Data for this task:
------------------------------------

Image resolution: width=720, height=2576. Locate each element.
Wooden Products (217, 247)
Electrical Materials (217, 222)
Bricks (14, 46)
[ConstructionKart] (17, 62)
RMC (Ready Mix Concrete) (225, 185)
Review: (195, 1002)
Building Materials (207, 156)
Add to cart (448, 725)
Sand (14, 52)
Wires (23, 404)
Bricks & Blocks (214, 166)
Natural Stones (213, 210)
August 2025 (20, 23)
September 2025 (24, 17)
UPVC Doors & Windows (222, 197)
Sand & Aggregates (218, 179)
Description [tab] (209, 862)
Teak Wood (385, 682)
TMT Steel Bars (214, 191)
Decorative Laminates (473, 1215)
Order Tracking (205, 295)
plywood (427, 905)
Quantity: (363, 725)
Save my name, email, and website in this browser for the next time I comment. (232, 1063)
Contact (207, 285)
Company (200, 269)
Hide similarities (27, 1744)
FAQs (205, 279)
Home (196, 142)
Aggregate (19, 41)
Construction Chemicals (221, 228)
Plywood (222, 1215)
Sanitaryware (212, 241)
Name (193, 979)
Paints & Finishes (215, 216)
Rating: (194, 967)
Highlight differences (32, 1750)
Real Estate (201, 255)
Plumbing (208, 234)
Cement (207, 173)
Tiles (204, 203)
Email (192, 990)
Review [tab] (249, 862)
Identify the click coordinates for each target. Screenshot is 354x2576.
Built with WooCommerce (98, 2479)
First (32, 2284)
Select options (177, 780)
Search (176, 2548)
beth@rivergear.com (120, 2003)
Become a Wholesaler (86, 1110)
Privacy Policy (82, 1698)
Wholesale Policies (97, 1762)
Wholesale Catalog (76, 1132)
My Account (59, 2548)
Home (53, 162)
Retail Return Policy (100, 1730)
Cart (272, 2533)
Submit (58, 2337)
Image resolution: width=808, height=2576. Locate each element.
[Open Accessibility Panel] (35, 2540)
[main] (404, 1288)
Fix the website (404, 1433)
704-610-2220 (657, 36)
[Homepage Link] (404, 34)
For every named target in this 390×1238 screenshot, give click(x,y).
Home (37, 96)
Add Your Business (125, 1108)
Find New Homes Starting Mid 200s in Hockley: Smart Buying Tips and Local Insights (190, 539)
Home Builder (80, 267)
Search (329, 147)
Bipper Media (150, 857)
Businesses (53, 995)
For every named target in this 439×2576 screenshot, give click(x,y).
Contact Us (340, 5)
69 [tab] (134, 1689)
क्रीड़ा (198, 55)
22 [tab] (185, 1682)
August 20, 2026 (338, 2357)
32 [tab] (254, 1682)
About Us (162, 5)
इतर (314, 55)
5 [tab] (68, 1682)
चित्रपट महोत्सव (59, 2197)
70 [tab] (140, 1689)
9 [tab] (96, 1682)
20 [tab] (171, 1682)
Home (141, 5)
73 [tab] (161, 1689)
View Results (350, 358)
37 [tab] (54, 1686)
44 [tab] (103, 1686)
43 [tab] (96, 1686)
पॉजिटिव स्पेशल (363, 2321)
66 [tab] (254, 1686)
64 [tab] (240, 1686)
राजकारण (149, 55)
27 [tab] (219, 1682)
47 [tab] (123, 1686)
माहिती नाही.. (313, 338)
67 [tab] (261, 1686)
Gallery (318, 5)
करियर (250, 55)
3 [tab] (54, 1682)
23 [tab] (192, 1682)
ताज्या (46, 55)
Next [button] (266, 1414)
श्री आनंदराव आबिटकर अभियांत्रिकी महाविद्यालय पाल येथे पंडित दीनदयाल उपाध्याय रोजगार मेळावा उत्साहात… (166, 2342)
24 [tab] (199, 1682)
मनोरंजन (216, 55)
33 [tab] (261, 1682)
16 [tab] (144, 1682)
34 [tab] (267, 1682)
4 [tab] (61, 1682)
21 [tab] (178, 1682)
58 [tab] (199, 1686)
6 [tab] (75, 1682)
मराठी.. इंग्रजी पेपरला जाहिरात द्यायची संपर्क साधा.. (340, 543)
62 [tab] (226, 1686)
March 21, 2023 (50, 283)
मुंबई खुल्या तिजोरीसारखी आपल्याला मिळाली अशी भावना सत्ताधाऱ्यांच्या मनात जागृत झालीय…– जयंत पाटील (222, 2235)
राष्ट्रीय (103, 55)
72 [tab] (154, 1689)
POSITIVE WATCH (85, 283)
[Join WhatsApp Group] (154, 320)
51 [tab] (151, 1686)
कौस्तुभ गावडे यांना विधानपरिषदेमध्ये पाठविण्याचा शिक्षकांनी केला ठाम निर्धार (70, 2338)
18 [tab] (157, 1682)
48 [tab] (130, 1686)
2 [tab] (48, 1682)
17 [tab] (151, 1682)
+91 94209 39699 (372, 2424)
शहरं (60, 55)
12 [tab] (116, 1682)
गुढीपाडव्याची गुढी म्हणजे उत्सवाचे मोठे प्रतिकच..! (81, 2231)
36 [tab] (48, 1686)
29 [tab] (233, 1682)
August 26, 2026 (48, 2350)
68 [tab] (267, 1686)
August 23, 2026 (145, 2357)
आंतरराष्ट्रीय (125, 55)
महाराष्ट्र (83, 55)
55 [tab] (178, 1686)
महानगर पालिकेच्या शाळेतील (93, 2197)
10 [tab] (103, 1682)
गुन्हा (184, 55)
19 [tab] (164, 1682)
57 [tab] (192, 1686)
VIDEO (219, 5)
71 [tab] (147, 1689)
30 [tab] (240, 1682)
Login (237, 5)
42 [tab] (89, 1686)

------------------------------------

What the task asks:
Collect from the data above every line that includes "click".

Answer box:
Identify the click coordinates for each target. Screenshot is 354x2576.
For every named target in this 390×1238 screenshot, give click(x,y).
For every named target in this 439×2576 screenshot, give click(x,y).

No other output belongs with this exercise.